■ **WHAT TO DO**
Copy the entries from the line containing "The image size" through the last line, substituting "DELETE" for "INSERT" and changing nothing else. Leave out the pictures.

■ **GIVEN DATA**
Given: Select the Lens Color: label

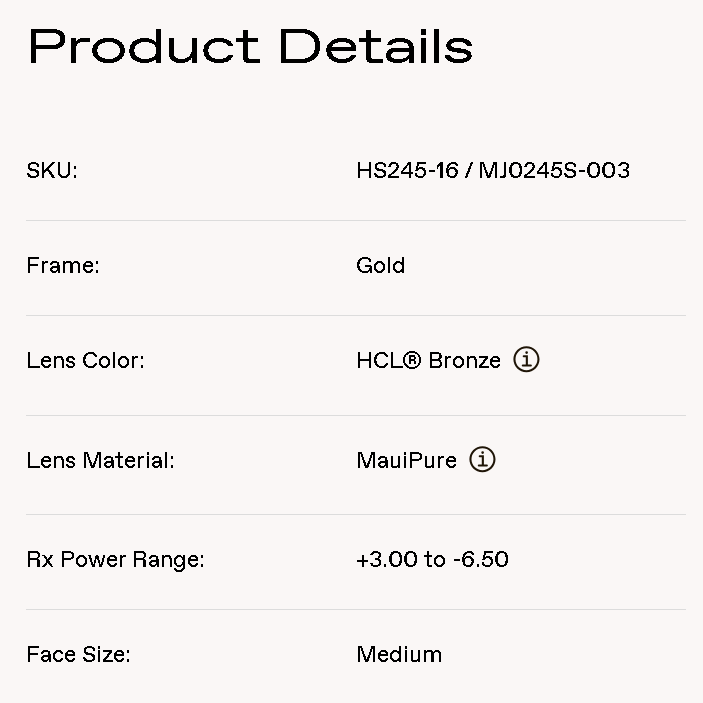Looking at the screenshot, I should pos(85,361).
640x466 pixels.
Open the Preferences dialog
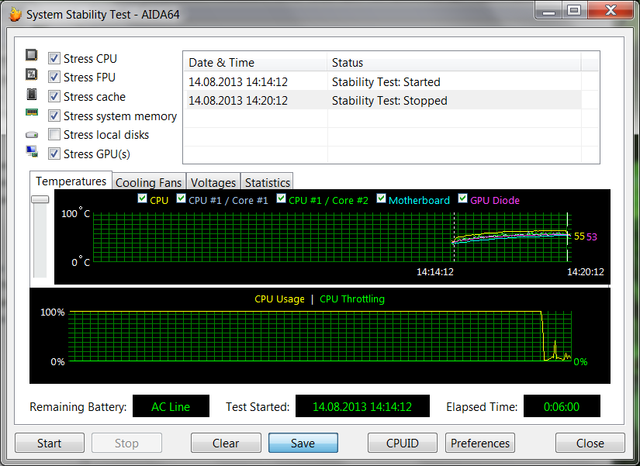(x=480, y=443)
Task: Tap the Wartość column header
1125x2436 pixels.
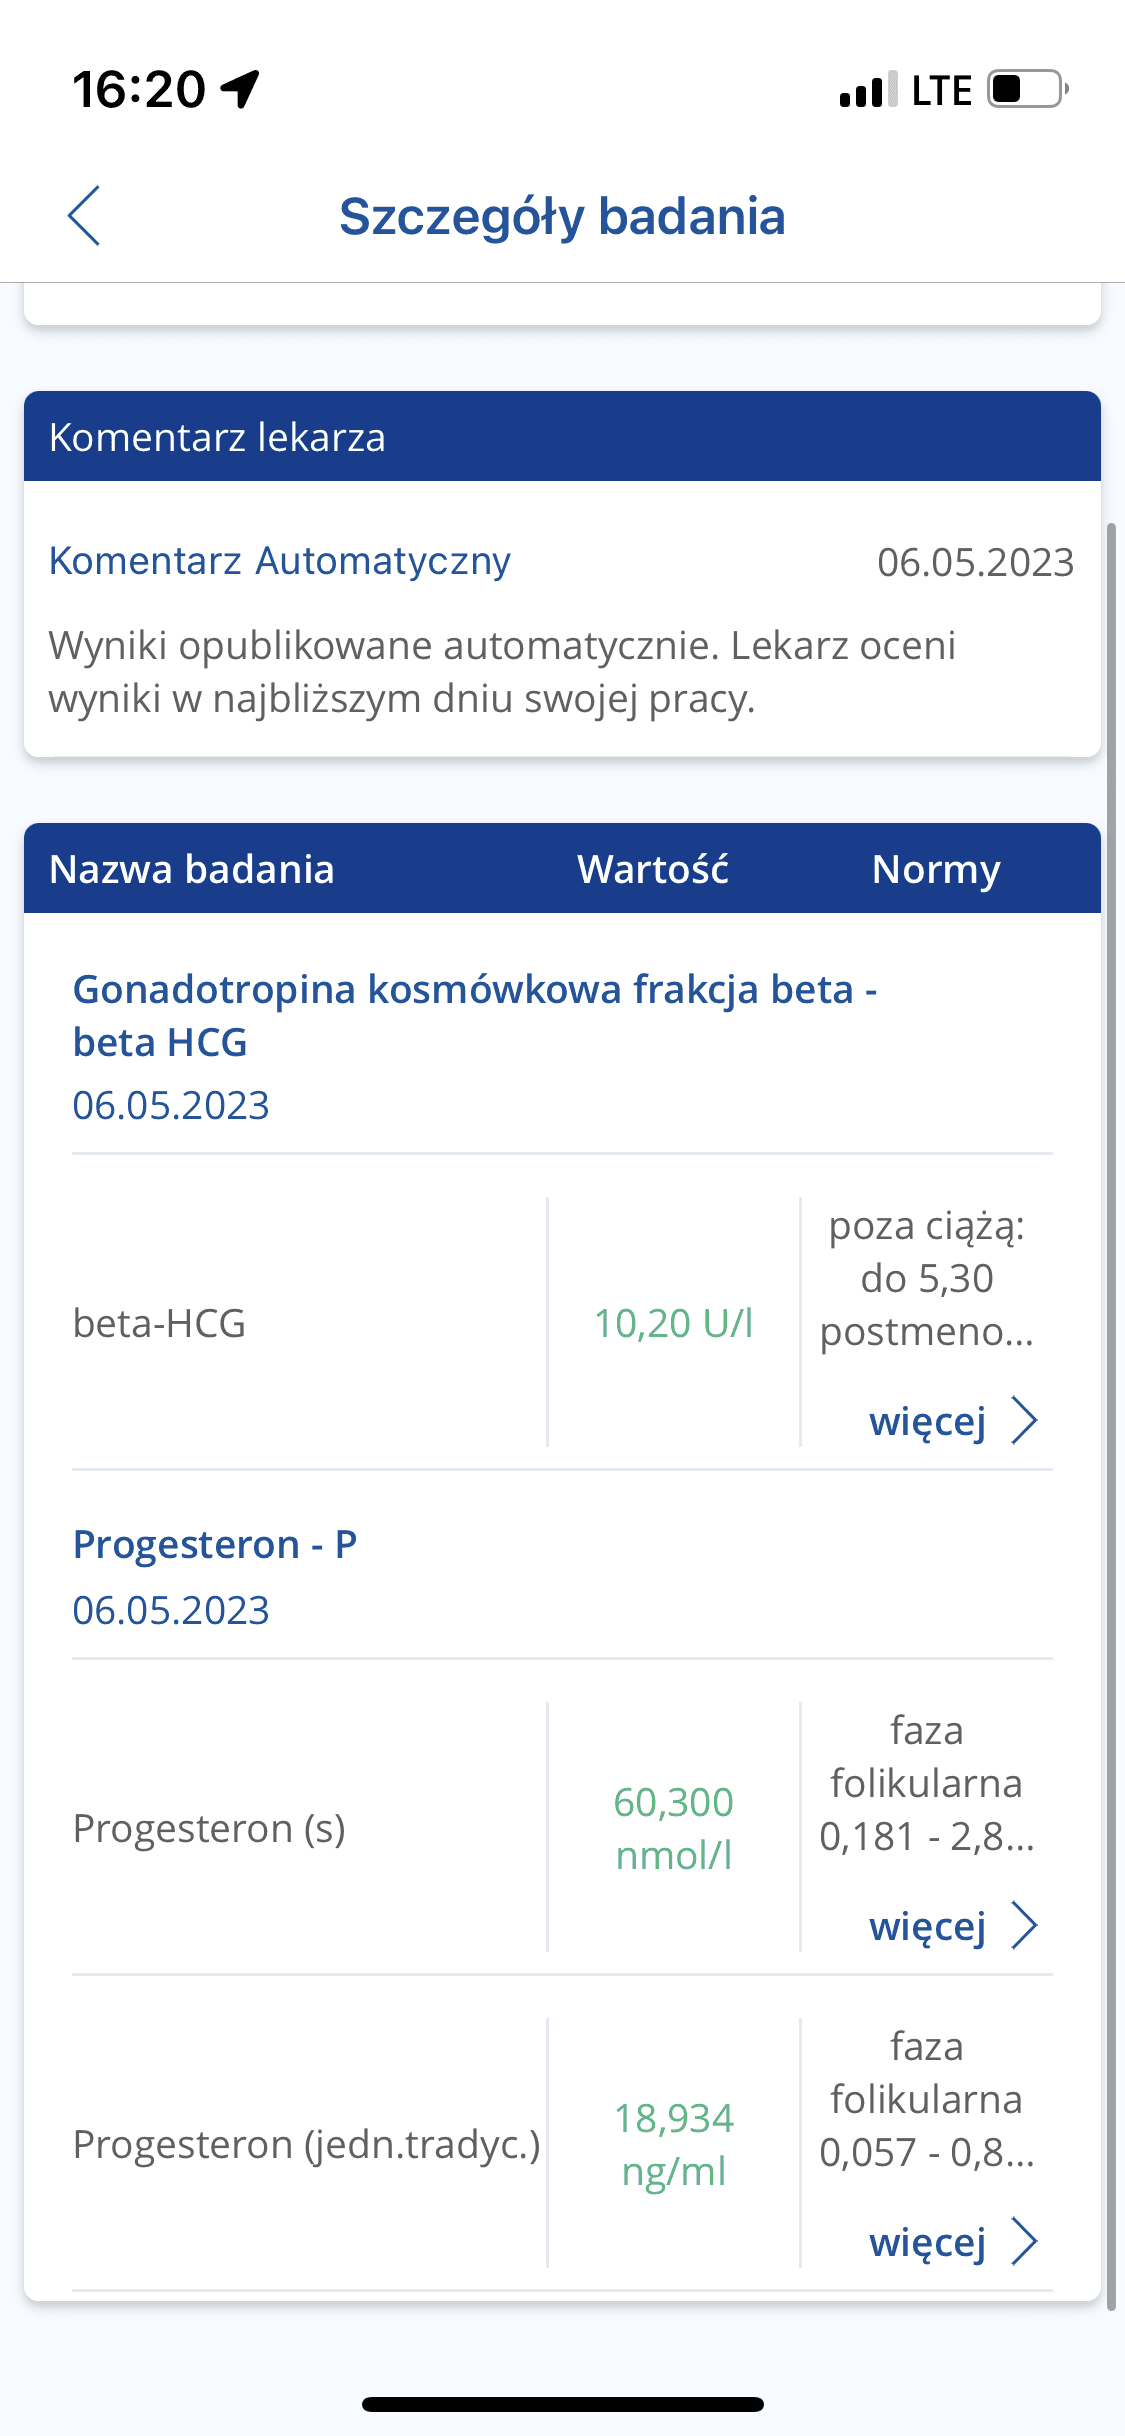Action: 653,869
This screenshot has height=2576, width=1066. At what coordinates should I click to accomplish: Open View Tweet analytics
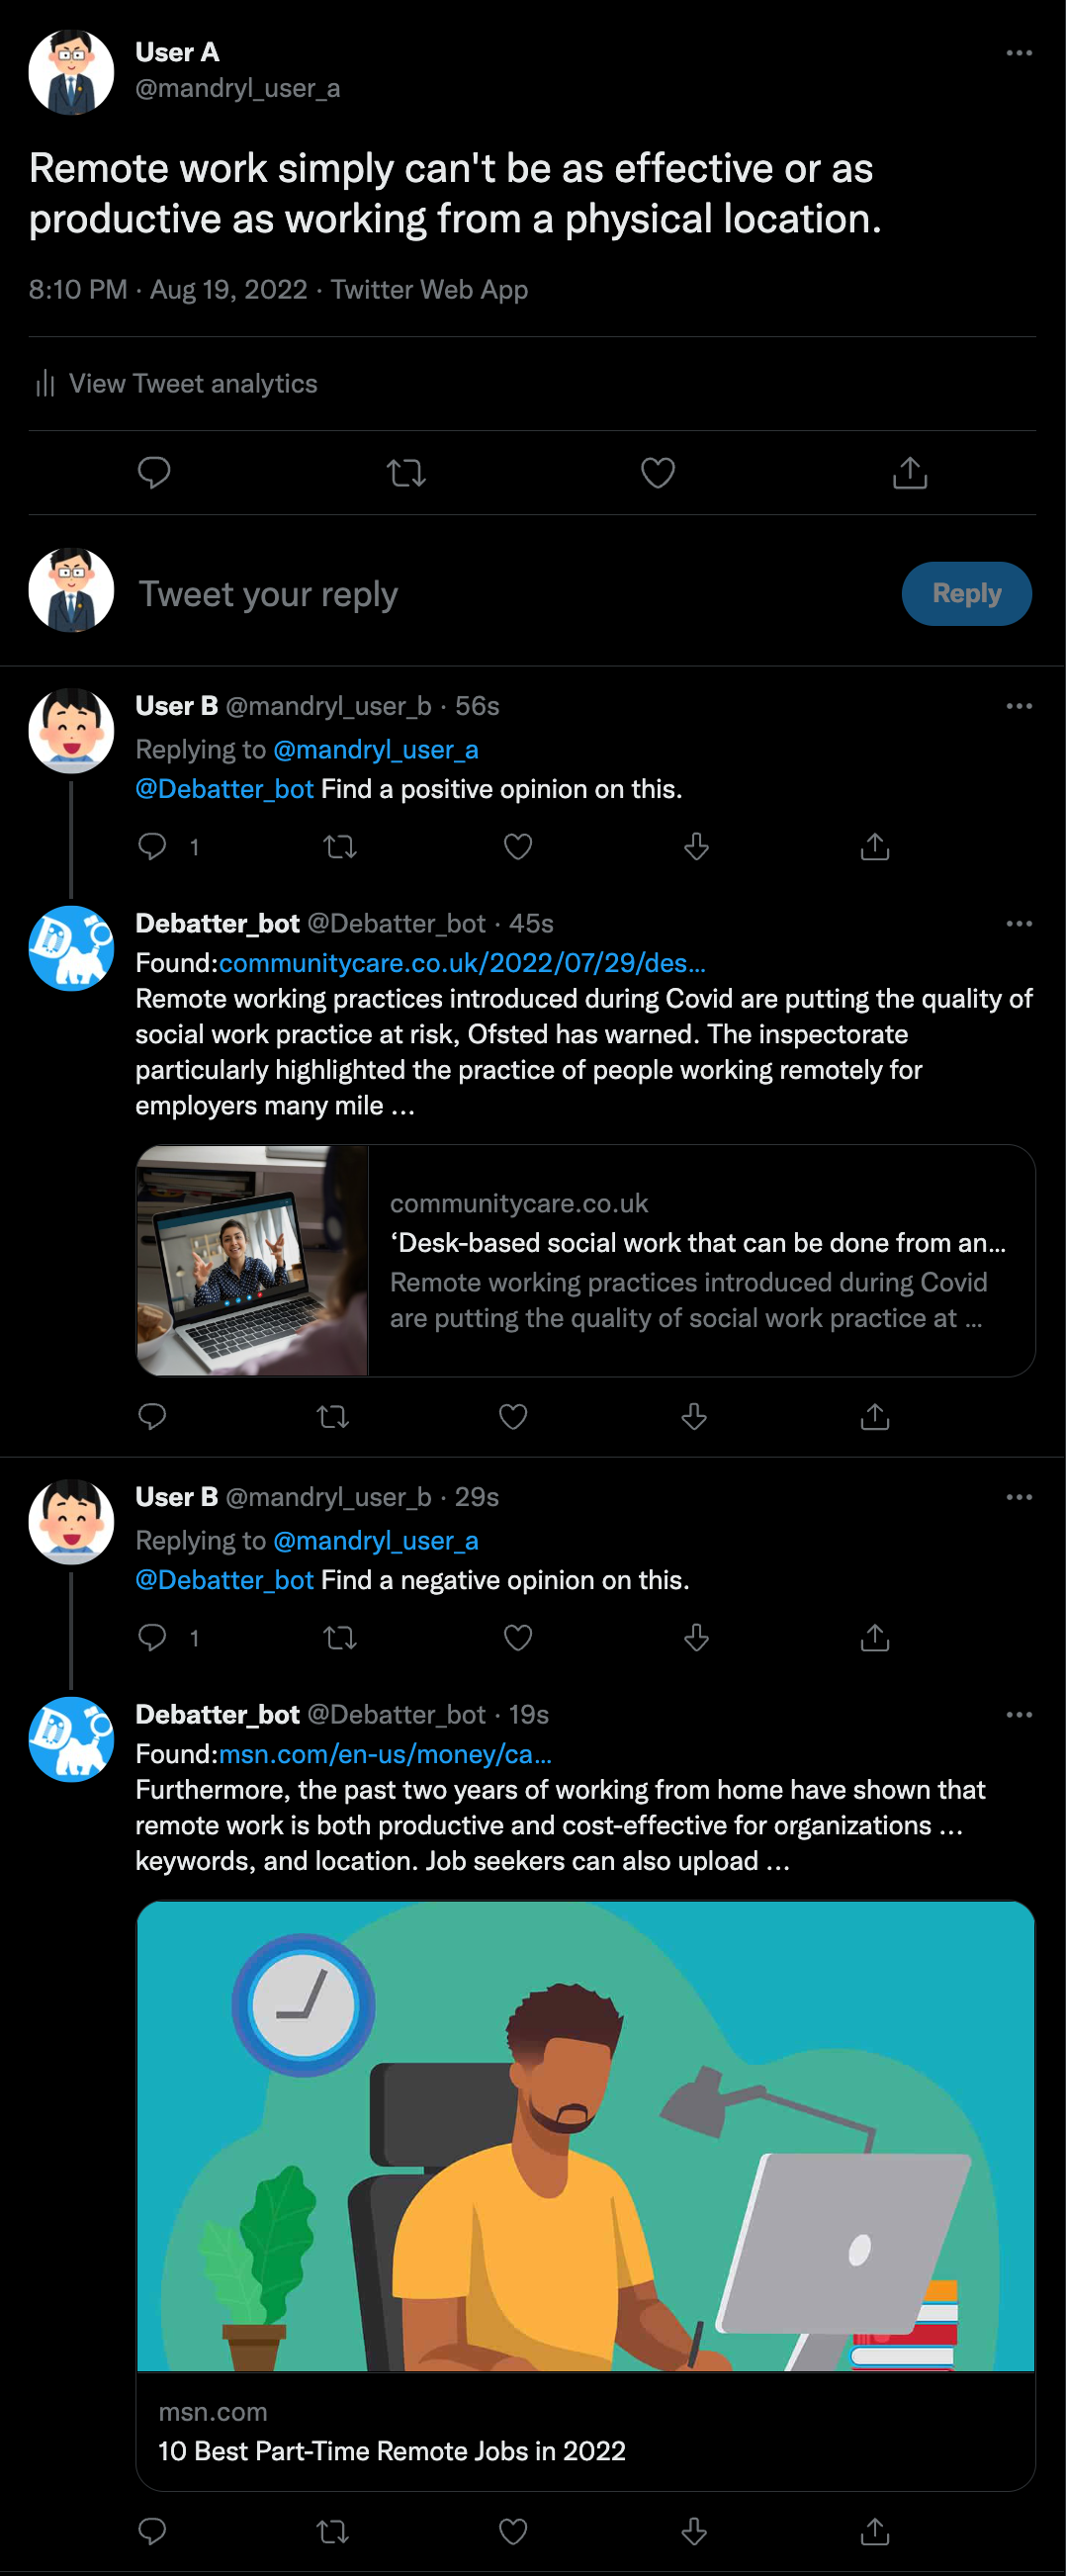(176, 384)

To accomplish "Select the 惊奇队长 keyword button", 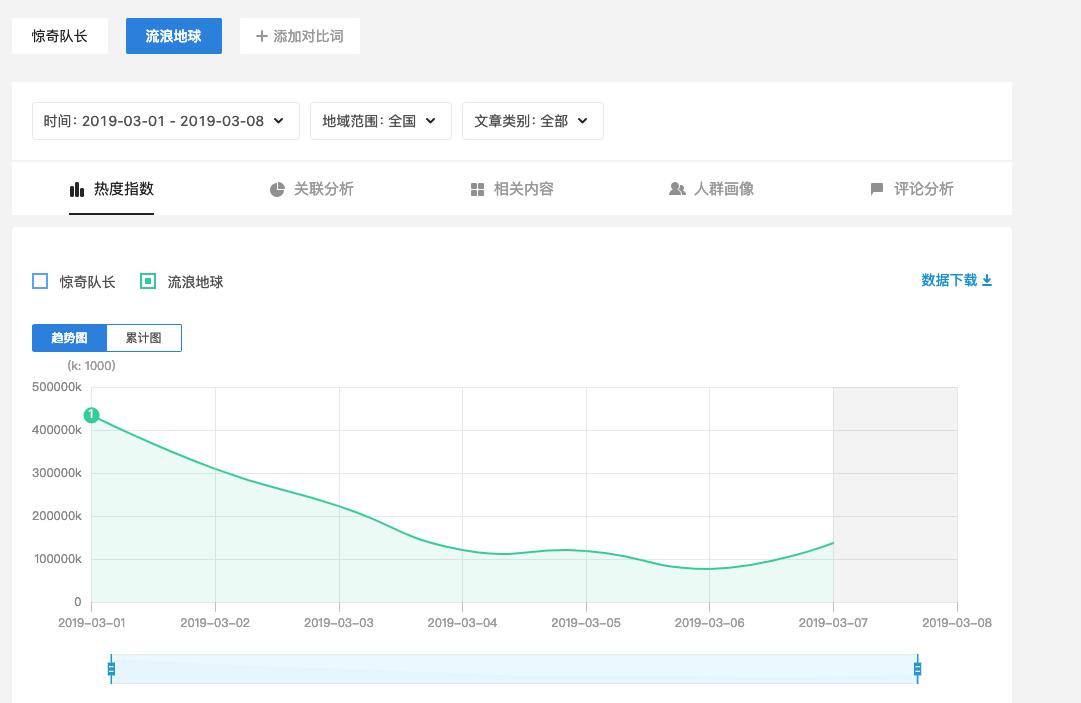I will point(60,36).
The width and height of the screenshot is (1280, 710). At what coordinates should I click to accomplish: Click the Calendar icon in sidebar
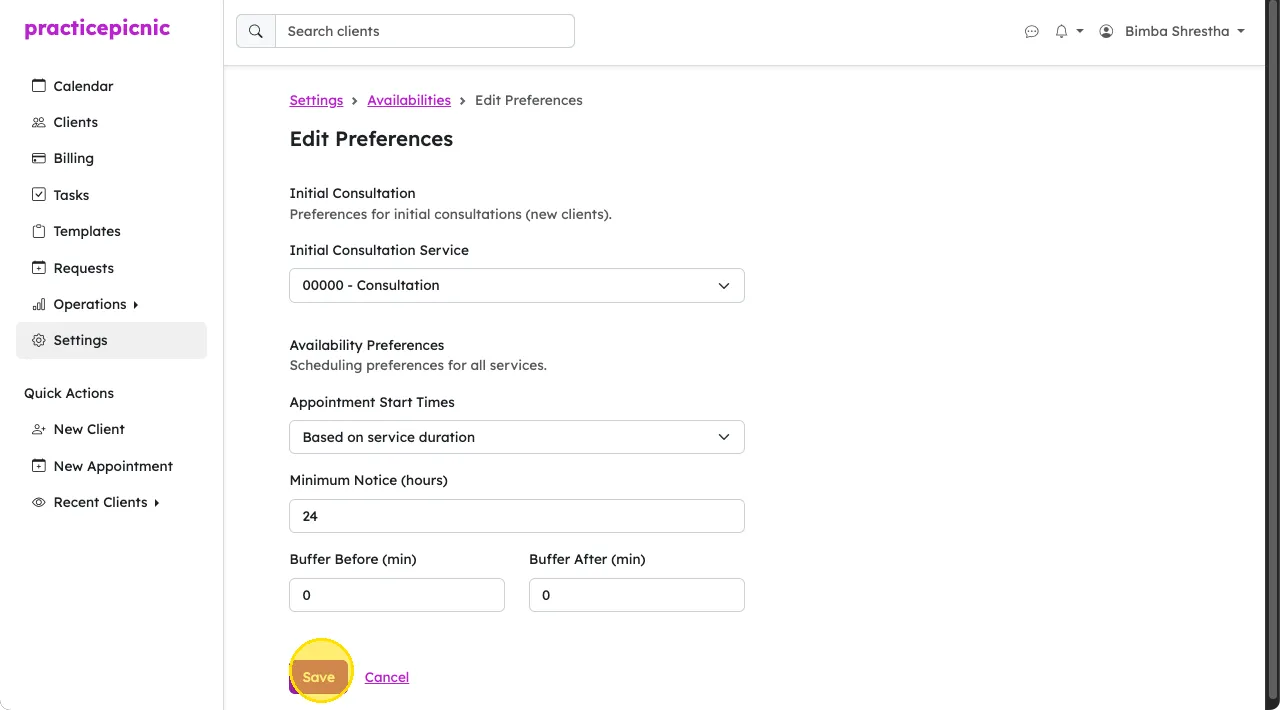coord(39,86)
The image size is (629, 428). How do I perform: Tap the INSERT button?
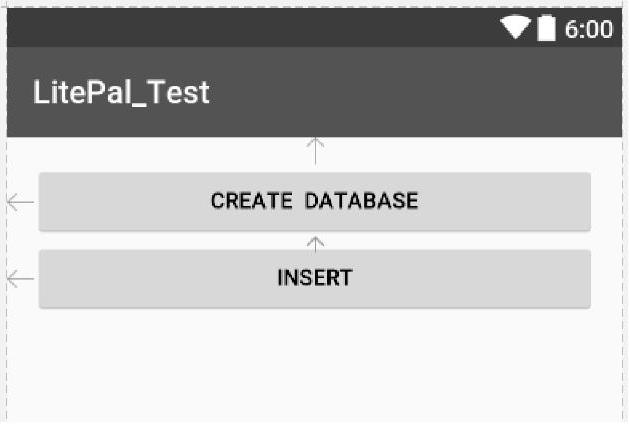tap(314, 278)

■ **RESULT FOR THIS EXERCISE**
The image size is (629, 428). How do I perform: Tap the DELETE button?
tap(314, 278)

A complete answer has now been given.